RACER: Adaptive Routing for Cost-Efficient LLM-as-a-Judge
A recent preprint on arXiv (2605.10805) presents RACER, a framework designed for Robust Adaptive Cost-Efficient Routing in LLM-as-a-Judge systems. This research evaluates the performance of reasoning-capable large language models (LLMs) in comparison to non-reasoning judges across various tasks. Findings indicate that while explicit reasoning enhances accuracy in structured verification tasks, such as mathematics and coding, it yields minimal or adverse effects on simpler assessments and results in significantly higher computational expenses. RACER intelligently chooses between reasoning and non-reasoning judges within a predetermined budget, framing the routing challenge as a constrained distributionally robust optimization problem that incorporates distribution shifts through KL-divergence uncertainty sets.

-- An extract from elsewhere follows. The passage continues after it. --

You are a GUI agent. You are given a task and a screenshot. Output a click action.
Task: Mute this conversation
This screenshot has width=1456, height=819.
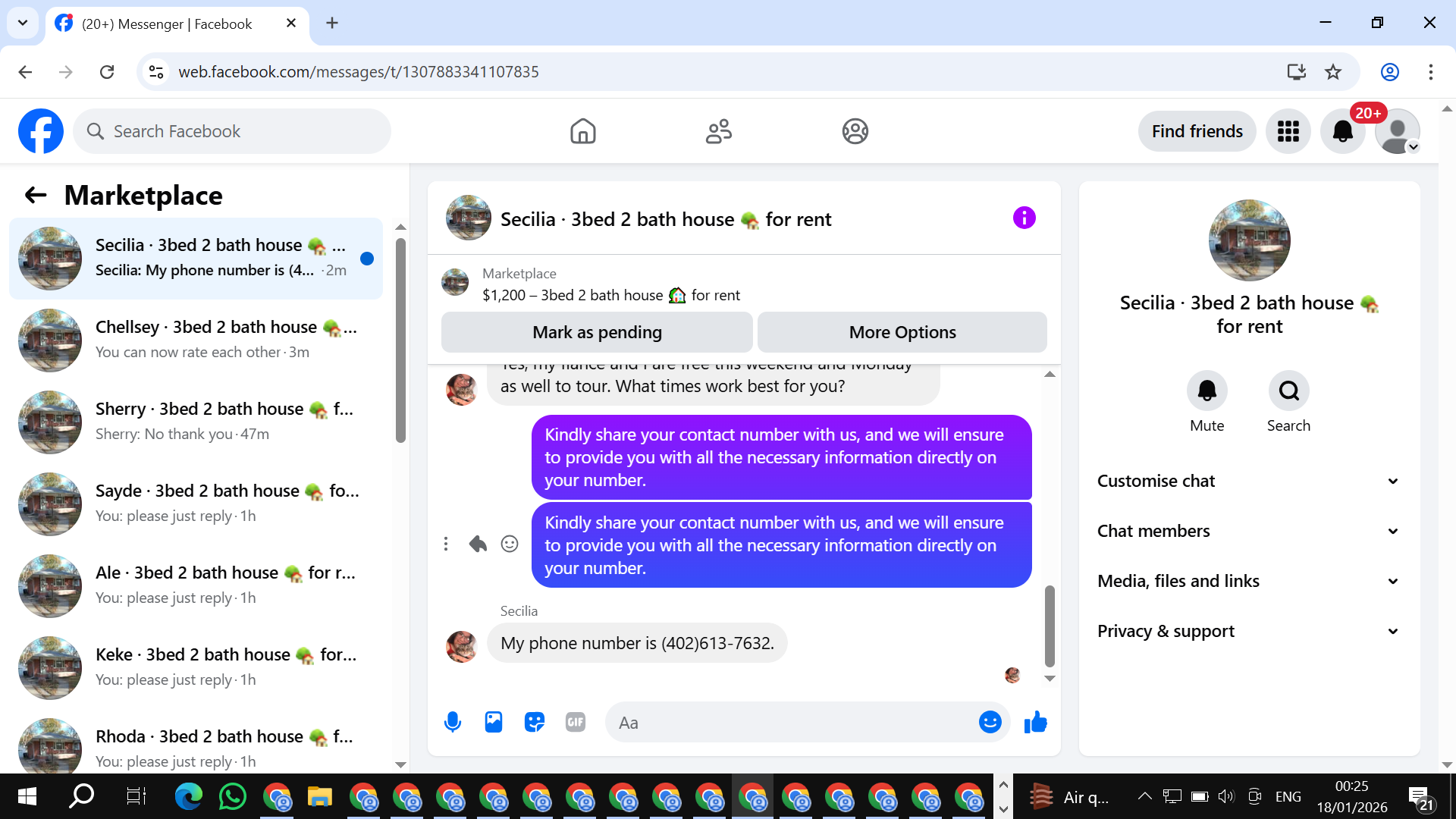[x=1207, y=391]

The goal is to apply reasoning selectively instead of universally.
Key facts
- arXiv preprint 2605.10805 introduces RACER
- Reasoning LLMs improve accuracy on math and coding tasks
- Reasoning offers limited gains on simpler evaluations
- Reasoning incurs significantly higher computational cost
- RACER dynamically selects judges under fixed budget
- Routing formulated as constrained distributionally robust optimization
- Accounts for distribution shift via KL-divergence
- Proposes selective use of reasoning
Entities
Institutions
- arXiv